> AUFGABEN:
A - Wer hat nach dem Text über Klimaaktivisten den Protest vor einigen Jahren in Gang gesetzt?
B - Schreiben Sie aus dem Text über Klimaaktivisten den Abschnitt ab, der mit „Zustimmen allein reicht“ anfängt und mit „streikende Schüler aufregen.“ aufhört.
C - Führen Sie den Text über Klimaaktivisten im Anschluss an seinen letzten Satz weiter.

> LERNTEXT:
_ _ _ _ _

Zustimmen allein reicht nicht Klimaaktivisten, organisiert in verschiedenen Gruppen, von lokal bis weltweit agierend, haben mit verhältnismäßig wenig Budget und Aufwand in kürzester Zeit viel erreicht. Sie haben sich mit einer derartigen Vehemenz in die Öffentlichkeit gedrängt, dass so mancher Politiker vermutlich vor Neid erblasst. Sie setzen einen Protest auf konsequente Weise fort, den Fridays for Future vor einigen Jahren in Gang gesetzt hat, der nun aber auf weitestgehend wohlwollende Zustimmung trifft. Und damit seinen wirkmächtigsten Hebel verloren hat: die öffentliche Empörung. Kaum einer mag sich noch über gelegentlich streikende Schüler aufregen.

_ _ _ _ _

> AUSGANGSDATEN:

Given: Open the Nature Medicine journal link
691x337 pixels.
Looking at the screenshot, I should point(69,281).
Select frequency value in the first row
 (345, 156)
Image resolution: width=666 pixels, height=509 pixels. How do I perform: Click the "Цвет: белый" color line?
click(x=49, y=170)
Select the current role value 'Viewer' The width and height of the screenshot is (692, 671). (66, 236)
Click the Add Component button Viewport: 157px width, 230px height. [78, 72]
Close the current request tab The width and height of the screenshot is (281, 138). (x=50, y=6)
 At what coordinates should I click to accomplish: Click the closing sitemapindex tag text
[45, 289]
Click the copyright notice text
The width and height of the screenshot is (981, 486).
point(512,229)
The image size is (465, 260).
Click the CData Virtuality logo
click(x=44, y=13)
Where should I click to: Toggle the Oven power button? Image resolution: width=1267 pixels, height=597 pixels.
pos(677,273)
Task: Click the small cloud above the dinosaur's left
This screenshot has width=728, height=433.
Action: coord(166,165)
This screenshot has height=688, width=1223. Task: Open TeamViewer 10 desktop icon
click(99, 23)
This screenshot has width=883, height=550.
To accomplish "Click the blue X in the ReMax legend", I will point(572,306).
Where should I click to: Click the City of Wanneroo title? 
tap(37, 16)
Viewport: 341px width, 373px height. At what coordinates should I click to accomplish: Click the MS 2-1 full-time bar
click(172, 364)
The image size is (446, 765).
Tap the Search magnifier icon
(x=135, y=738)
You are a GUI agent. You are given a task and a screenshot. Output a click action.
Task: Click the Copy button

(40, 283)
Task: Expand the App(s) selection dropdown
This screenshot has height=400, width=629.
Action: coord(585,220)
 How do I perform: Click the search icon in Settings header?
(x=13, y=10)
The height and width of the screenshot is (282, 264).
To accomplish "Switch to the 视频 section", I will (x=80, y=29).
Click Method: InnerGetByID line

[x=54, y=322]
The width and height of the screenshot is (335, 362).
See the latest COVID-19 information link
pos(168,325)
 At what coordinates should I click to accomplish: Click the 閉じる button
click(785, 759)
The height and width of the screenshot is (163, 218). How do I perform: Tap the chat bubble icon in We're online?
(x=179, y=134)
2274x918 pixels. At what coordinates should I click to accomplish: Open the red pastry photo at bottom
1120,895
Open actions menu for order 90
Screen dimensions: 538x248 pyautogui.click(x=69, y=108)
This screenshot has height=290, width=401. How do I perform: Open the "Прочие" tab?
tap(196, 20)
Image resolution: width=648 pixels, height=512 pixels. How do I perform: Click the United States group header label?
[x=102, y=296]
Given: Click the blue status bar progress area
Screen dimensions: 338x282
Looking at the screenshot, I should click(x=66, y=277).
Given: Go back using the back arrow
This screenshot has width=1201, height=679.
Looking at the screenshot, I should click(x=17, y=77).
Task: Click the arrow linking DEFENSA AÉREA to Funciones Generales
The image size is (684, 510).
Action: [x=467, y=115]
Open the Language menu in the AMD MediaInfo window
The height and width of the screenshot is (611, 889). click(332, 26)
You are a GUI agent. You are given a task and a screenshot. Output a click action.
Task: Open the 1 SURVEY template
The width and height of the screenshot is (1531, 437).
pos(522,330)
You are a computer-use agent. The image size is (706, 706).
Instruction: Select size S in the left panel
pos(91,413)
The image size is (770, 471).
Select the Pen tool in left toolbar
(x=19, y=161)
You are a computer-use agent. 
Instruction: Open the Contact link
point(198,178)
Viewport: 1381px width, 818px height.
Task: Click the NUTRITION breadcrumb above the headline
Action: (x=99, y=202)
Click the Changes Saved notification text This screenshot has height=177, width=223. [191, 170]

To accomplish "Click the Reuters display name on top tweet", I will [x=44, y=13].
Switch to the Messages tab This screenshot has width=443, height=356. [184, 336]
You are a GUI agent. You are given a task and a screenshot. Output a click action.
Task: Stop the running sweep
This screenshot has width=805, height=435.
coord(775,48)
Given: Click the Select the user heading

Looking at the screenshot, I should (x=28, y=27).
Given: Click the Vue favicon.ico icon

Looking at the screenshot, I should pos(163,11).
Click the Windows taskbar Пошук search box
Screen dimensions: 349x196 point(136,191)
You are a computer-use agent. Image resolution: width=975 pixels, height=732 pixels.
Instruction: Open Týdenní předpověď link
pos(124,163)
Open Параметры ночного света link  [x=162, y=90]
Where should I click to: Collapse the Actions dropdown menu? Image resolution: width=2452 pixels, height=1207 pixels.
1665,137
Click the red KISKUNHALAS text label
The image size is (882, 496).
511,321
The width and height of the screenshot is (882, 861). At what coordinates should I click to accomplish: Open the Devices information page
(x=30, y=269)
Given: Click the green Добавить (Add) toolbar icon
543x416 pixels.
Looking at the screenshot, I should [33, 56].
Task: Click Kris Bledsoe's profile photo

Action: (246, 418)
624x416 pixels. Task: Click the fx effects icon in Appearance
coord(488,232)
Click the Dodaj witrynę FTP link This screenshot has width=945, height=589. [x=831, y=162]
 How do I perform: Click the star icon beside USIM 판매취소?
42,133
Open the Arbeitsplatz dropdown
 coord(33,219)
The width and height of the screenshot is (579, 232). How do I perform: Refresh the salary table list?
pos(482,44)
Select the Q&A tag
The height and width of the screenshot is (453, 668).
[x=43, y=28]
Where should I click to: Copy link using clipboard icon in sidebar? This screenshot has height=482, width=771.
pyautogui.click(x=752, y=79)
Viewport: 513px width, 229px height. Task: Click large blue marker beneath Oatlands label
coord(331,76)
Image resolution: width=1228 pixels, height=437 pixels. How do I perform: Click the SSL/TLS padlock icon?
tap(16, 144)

_ _ _ _ _

> LÖSUNGEN:
A - Fridays for Future

B -
Zustimmen allein reicht nicht Klimaaktivisten, organisiert in verschiedenen Gruppen, von lokal bis weltweit agierend, haben mit verhältnismäßig wenig Budget und Aufwand in kürzester Zeit viel erreicht. Sie haben sich mit einer derartigen Vehemenz in die Öffentlichkeit gedrängt, dass so mancher Politiker vermutlich vor Neid erblasst. Sie setzen einen Protest auf konsequente Weise fort, den Fridays for Future vor einigen Jahren in Gang gesetzt hat, der nun aber auf weitestgehend wohlwollende Zustimmung trifft. Und damit seinen wirkmächtigsten Hebel verloren hat: die öffentliche Empörung. Kaum einer mag sich noch über gelegentlich streikende Schüler aufregen.

C -
Wenn wir aber alle nur zustimmend nicken – weil sie ja recht haben, die jungen Leute – und dann doch einfach so weitermachen wie bisher, dann braucht es eben erneute Aufregung, um überhaupt Aufmerksamkeit zu erregen. Es bleibt schlicht kein anderes Mittel übrig, um das Leben der Bürgerinnen und Bürger aus dem Takt zu bringen und sich Gehör zu verschaffen.

Wer das nicht glauben kann, der möge sich in Erinnerung rufen, dass wir von der Bedrohung des menschengemachten Klimawandels bereits seit Mitte der siebziger Jahre wissen. Seitdem versuchen Wissenschaftlerinnen und Wissenschaftler mit den ihnen zur Verfügung stehenden Mitteln ebenso hartnäckig wie folgenlos, uns – also Gesellschaft, Wirtschaft, Politik – aufzurütteln. Wach sind wir ja. Aber bewegen wir uns auch? In der notwendigen Geschwindigkeit?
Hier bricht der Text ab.